Radcom Is a Small-Cap Stock That Is Setting Up to Move

RADCOM StockRDCM Stock: Small Cap with Big Price Action

There are certain characteristics that I look for in a potential investment, and when I find these characteristics embedded within a small-cap stock like RADCOM Ltd. (NASDAQ:RDCM) stock, I get really excited. If an investment contains these characteristics, then an applicable trading strategy is easy to apply, and levels of risk are easy to define. These are quintessential attributes that I need to set up a successful trading strategy.

These strategies are based on technical analysis, my preferred method of analyzing a potential investment. This method is based on the notion that historical price and volume data can be used to discern trends and forecast future prices. So as a result, when I am referring to certain characteristics, these references are with regards to price patterns and technical indicators that are generated using the company’s stock chart.

The following Radcom stock chart illustrates the predominant trend that I am so enamored with.

The bullish trend in RDCM stock is easily identified by using a simple uptrend line. This simple uptrend line is created by connecting the troughs on the price chart above, and it serves to define the entire bullish run that began in 2008, in the midst of the financial crisis.

rdcm stock chart

Chart courtesy of StockCharts.com 

The bullish trend in RDCM stock is easily identified by using a simple uptrend line. This simple uptrend line is created by connecting the troughs on the price chart above, and it serves to define the entire bullish run that began in 2008, in the midst of the financial crisis.

This uptrend line has been in development for eight years, and it has been tested on numerous occasions. Every attempt to break below this trend line has been thwarted as buyers have continued to step in around this trend line to create the necessary support to keep it intact. The significance of this uptrend line is hard to refute, as it has become the dividing line between a bullish outlook for Radcom stock and a bearish one.

Simple uptrend lines like this one are found in tech heavyweights like Alphabet Inc (NASDAQ:GOOGL) stock and Microsoft Corporation (NASDAQ:MSFT) stock. Pristine trends like this one are not something I come across every day, so when I do, I get very excited. If I were to set up a trading strategy, the uptrend line would serve to define my risk. If RDCM stock ever fell below this trend line, I would have all the reason I need to exit the position and assume a bearish view.

The trading action above the uptrend line is another reason to get excited because it had been very constructive. This constructive price action is illustrated on the price chart below.

radcom stock chart

Chart courtesy of StockCharts.com

The price chart above is a great example of constructive price action and indicators working together in conjunction.

Constructive price action consists of impulse waves that serve to advance price, and consolidation waves that serve to alleviate overbought conditions and set up the next impulse wave. This alternating wave structure, which defines constructive price action, is the building block that allows a trend to remain sustainable.

In August 2016, when the impulse wave was in development, a golden cross was generated. A golden cross is a bullish signal that is produced when the faster 50-day moving average (highlighted in blue) crosses above the slower 200-day moving average (highlighted in red). Traders use this signal to confirm a bull market is in development, and I have found it wise to tilt my strategies in the direction suggested by this indicator. It is not uncommon for price to accelerate in the direction suggested by this indicator soon after it is generated.

A consolidation wave is now in development and it is serving to alleviate any overbought conditions that were created when RDCM stock appreciated from a low of $11.16 in July 2016 to a high of $22.35 in October of the same year. While this wave was in development, it tested the 200-day moving average from above. The 200-day moving average is the dividing line between stocks trading in a bull market versus stocks trading in a bear market. When the share price is above the moving average, it is bullish, and bearish when it is below the moving average. This successful test reinforces the notion that the uptrend will remain intact and that the consolidation wave will give way to another impulse wave.

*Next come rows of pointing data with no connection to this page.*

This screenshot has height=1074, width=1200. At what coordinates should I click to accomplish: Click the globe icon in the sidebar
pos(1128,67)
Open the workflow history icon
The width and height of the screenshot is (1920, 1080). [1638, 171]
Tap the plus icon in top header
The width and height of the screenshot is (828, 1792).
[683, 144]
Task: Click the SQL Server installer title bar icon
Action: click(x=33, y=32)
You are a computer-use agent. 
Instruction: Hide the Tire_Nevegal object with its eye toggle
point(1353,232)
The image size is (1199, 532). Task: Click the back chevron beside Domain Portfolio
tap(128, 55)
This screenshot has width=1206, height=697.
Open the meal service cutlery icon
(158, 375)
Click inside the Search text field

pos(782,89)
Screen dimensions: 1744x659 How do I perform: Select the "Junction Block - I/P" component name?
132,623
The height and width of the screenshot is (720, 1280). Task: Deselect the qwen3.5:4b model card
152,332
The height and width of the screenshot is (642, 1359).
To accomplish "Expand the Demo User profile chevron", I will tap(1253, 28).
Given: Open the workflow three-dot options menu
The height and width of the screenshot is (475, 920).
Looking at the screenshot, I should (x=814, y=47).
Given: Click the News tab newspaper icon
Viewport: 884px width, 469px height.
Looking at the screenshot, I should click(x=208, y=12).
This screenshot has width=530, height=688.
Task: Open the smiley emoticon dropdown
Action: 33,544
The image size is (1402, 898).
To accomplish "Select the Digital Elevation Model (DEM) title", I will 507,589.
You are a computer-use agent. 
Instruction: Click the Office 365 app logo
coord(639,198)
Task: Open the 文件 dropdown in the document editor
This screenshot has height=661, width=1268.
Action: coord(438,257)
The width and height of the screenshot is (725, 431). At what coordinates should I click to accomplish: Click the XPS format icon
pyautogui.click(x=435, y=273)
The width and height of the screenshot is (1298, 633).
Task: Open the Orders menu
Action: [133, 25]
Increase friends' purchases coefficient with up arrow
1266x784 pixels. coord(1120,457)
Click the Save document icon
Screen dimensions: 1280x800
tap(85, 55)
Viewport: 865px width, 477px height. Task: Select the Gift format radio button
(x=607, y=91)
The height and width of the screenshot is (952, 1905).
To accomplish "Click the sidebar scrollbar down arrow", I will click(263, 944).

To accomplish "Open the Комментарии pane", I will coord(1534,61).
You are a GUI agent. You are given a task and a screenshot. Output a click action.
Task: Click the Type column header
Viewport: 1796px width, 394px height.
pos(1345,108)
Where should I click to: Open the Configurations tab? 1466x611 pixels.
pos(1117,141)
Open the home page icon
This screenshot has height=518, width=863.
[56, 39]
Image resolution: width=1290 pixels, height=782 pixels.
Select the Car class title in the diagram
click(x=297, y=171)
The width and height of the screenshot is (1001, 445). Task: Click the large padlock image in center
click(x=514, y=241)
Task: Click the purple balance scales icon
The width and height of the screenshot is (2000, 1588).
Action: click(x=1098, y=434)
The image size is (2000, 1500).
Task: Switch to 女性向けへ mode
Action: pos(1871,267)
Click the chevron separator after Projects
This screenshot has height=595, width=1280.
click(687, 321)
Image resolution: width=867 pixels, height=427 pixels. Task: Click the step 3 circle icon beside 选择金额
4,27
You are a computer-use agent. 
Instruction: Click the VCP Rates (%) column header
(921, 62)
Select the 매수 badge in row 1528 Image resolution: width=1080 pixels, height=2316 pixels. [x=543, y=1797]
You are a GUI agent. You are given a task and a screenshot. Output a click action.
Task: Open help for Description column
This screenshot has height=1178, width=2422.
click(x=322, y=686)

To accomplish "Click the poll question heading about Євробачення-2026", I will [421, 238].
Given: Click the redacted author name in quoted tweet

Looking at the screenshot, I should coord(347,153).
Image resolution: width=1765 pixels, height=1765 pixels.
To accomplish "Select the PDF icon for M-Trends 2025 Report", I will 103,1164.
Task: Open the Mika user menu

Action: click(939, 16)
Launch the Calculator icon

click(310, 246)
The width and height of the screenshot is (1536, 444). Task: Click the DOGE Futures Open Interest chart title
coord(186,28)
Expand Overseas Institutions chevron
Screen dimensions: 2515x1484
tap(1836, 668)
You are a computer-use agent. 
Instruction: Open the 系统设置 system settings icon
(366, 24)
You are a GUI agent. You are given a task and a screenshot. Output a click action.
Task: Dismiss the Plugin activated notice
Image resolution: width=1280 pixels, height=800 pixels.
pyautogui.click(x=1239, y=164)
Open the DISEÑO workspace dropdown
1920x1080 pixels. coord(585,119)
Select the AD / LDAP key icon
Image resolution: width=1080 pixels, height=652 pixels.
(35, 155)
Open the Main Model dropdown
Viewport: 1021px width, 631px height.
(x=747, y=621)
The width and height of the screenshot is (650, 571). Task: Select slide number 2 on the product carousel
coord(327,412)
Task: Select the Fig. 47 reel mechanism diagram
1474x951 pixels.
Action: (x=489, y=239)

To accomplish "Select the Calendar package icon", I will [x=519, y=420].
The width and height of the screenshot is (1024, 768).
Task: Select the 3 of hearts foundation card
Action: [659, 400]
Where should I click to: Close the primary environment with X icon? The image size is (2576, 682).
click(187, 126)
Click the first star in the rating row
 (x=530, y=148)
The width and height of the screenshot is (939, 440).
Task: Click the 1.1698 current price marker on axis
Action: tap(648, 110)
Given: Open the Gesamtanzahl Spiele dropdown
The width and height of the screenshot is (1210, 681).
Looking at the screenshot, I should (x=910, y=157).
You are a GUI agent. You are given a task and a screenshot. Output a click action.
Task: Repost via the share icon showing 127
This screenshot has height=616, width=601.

The moving averages that generated the golden cross are now beginning to converge, and support outlined by the uptrend line is fast approaching. The indicators continue to support and advance, so I can only assume that the consolidation pattern will resolve itself in a bullish manner and another advancing impulse wave will develop in which higher prices will prevail.

Bottom Line on RADCOM Ltd.

Radcom stock is a small-cap stock that behaves like a large-cap stock. The indications on the RDCM stock chart suggest that higher prices are likely, and that a bullish view is warranted. I will continue to view this investment as bullish until there are indications on the price chart that another view is warranted.